■ PAGE EXTRACT
Gambling Guide

Millions of questions, millions of dollars: The mad bomber bettor is at it again

Nick Foles and the Eagles will be carrying a $3 million monkey on their backs. Philadelphiaeagles.com

The morning of Nov. 1, baseball enthusiasts and fans woke up with the anxiety of a World Series game seven matchup. One game for all the marbles, in a series many were saying was the best in history.

In the gambling universe, many bettors scrambled to get their wagers in for the biggest baseball game of the season. A sense of excitement and anxiety was also being felt, as gambling degenerates waited to catch wind of what the "Let it ride " World Series gambler was going to bet in the final game.

A perfect 6 for 6, after game 6 was his record in the World Series. The devilish things the unknown gambler did to casinos was sinister. Rolling over his winnings game after game and being on the correct side left the mystery man with 14 million questions prior to Game 7. His wager on game six was said to be 8 million making his bankroll somewhere around 14 million.

With the betting world waiting to hear his next move, millions of questions were still yet to be answered. What did we know about the mysterious gambler?

■ CHALLENGE
Copy the entire betting article above word for word. Draw only on the betting article.

[Item-finding records]
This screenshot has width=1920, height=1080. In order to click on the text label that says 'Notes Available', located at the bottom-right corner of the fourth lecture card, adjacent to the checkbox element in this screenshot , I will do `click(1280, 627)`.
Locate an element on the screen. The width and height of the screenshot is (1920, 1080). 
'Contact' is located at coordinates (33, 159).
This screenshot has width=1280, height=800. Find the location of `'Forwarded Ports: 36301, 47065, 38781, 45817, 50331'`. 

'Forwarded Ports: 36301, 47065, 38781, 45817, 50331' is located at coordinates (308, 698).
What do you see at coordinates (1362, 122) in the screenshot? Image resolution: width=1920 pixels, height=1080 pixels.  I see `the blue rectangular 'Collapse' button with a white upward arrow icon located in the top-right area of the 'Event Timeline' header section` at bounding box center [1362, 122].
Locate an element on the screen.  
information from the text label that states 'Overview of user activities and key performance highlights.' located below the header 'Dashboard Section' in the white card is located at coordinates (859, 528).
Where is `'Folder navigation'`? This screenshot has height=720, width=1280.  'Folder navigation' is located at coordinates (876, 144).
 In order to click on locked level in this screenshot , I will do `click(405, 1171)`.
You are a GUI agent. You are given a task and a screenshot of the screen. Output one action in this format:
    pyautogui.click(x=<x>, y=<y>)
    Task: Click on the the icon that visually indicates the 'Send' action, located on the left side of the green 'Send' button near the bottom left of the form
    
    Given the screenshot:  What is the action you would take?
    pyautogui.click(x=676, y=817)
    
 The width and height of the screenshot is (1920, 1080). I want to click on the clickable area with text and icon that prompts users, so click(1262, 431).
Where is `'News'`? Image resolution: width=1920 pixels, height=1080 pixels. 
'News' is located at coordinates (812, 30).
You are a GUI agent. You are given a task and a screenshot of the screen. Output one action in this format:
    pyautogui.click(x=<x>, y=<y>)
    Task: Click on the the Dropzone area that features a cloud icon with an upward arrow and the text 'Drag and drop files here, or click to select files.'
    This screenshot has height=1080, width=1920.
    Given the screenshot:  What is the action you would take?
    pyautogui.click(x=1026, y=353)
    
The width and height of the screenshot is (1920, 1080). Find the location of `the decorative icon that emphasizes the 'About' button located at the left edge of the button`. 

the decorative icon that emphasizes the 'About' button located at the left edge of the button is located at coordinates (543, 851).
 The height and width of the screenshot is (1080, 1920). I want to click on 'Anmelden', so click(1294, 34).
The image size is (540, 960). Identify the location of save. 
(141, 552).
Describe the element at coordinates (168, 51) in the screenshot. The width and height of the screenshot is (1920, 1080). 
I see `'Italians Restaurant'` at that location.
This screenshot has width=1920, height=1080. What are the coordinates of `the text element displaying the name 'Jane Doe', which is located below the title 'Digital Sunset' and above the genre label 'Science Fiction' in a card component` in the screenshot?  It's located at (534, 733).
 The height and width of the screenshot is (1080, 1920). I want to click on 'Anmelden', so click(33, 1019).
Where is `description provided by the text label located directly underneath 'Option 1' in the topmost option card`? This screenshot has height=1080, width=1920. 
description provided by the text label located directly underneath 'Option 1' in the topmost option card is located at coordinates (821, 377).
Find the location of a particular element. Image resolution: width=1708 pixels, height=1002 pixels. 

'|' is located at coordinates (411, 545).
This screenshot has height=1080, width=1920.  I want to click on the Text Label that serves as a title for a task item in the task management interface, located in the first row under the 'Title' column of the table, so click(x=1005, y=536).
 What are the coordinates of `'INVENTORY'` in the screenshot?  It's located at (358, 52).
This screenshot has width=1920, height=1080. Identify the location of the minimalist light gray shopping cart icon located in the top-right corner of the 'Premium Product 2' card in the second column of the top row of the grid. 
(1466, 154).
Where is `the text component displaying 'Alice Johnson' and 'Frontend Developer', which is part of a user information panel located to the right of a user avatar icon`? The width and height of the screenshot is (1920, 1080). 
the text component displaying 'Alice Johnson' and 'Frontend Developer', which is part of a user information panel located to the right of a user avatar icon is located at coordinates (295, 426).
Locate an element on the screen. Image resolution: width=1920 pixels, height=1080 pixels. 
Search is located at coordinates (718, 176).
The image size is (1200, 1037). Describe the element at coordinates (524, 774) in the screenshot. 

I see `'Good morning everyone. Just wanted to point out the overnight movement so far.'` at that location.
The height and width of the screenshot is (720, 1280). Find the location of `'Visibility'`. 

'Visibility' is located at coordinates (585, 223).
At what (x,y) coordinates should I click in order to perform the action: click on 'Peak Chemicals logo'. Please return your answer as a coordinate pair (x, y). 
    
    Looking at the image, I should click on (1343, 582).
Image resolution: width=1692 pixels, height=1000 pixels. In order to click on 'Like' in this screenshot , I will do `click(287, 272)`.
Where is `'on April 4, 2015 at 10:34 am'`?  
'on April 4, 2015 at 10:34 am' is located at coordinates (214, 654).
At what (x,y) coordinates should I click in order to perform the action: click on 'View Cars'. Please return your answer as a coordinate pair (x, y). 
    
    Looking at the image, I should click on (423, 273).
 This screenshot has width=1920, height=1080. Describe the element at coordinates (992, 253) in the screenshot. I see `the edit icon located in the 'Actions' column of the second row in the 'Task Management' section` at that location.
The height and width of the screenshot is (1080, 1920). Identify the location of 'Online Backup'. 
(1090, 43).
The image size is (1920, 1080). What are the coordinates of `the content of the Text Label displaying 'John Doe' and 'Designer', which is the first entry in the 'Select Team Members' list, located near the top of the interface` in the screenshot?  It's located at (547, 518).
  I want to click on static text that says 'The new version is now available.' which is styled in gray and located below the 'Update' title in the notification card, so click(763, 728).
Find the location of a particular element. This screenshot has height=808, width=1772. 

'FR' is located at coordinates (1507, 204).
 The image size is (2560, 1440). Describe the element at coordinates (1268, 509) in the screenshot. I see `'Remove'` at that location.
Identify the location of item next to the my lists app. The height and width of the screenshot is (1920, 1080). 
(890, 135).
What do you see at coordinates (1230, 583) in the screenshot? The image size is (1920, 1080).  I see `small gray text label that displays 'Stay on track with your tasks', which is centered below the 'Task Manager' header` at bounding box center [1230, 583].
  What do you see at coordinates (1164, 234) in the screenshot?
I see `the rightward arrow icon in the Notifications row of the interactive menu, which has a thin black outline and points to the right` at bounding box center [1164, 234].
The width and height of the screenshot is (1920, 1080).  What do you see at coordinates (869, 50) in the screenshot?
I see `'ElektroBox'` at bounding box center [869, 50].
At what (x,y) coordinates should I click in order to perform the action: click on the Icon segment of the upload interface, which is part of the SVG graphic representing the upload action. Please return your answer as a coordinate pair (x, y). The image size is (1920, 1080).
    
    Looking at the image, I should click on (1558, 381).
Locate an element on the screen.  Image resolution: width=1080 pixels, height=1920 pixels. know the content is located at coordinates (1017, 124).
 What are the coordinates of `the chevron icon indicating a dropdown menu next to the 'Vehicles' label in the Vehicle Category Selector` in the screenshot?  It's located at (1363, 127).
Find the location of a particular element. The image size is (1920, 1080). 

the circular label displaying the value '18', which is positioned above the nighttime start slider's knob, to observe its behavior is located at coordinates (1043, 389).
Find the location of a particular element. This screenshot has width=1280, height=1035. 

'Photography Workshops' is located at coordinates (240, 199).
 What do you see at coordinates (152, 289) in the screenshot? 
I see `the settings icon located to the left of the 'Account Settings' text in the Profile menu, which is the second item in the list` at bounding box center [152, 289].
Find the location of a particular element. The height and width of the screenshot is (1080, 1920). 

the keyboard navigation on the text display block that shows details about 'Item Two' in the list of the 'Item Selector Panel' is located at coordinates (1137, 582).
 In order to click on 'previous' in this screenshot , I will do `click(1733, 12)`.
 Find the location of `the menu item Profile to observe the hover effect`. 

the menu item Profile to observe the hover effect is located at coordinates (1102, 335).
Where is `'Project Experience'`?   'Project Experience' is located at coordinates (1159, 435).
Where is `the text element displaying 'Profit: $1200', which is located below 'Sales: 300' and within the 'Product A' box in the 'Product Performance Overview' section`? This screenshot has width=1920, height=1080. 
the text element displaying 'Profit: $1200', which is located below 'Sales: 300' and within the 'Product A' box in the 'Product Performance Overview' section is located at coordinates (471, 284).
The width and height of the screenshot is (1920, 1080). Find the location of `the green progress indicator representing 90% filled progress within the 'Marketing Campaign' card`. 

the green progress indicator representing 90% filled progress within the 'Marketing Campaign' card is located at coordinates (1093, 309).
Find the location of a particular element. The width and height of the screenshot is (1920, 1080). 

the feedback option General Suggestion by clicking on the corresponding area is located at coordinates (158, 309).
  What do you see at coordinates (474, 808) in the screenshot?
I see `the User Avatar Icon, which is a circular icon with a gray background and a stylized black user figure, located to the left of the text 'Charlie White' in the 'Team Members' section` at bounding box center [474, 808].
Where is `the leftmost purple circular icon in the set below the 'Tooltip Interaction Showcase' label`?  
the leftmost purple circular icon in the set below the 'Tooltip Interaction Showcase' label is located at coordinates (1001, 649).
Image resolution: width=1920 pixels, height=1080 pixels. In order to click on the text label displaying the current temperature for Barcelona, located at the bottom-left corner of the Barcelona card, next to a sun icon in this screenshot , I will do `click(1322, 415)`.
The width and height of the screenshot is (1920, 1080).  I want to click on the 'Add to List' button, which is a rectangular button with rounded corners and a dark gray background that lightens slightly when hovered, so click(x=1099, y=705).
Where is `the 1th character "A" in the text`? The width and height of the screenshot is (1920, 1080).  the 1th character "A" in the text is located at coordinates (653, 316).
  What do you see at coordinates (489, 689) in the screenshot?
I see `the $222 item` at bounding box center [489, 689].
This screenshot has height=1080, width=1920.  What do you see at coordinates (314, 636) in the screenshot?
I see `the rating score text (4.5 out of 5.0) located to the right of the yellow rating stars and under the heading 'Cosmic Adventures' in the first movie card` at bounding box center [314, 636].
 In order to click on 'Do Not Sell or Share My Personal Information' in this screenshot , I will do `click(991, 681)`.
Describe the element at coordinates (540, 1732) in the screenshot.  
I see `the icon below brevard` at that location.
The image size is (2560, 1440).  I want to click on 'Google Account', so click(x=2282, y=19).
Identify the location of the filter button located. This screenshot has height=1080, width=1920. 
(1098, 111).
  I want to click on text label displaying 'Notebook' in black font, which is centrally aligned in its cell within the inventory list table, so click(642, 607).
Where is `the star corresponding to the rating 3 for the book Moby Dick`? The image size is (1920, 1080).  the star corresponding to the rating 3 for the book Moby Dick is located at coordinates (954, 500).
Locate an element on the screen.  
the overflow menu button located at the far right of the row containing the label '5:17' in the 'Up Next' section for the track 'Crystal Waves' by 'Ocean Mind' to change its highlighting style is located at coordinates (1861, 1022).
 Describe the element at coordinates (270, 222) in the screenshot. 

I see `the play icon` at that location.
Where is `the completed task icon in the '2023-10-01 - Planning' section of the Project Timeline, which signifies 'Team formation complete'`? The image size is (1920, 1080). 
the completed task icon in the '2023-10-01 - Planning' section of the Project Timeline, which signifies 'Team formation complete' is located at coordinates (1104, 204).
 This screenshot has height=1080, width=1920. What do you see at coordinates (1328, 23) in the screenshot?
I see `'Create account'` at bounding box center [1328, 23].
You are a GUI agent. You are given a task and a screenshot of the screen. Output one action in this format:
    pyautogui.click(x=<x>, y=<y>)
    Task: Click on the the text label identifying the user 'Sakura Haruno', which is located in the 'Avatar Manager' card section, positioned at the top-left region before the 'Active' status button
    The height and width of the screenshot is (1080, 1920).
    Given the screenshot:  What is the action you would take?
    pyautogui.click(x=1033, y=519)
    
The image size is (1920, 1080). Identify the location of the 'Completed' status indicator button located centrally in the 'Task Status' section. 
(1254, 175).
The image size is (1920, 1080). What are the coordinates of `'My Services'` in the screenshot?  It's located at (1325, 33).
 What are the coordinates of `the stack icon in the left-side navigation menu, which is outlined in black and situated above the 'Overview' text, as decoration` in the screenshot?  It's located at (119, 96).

■ EXPECTED ANSWER
Gambling Guide

Millions of questions, millions of dollars: The mad bomber bettor is at it again

Nick Foles and the Eagles will be carrying a $3 million monkey on their backs. Philadelphiaeagles.com

The morning of Nov. 1, baseball enthusiasts and fans woke up with the anxiety of a World Series game seven matchup. One game for all the marbles, in a series many were saying was the best in history.

In the gambling universe, many bettors scrambled to get their wagers in for the biggest baseball game of the season. A sense of excitement and anxiety was also being felt, as gambling degenerates waited to catch wind of what the "Let it ride " World Series gambler was going to bet in the final game.

A perfect 6 for 6, after game 6 was his record in the World Series. The devilish things the unknown gambler did to casinos was sinister. Rolling over his winnings game after game and being on the correct side left the mystery man with 14 million questions prior to Game 7. His wager on game six was said to be 8 million making his bankroll somewhere around 14 million.

With the betting world waiting to hear his next move, millions of questions were still yet to be answered. What did we know about the mysterious gambler?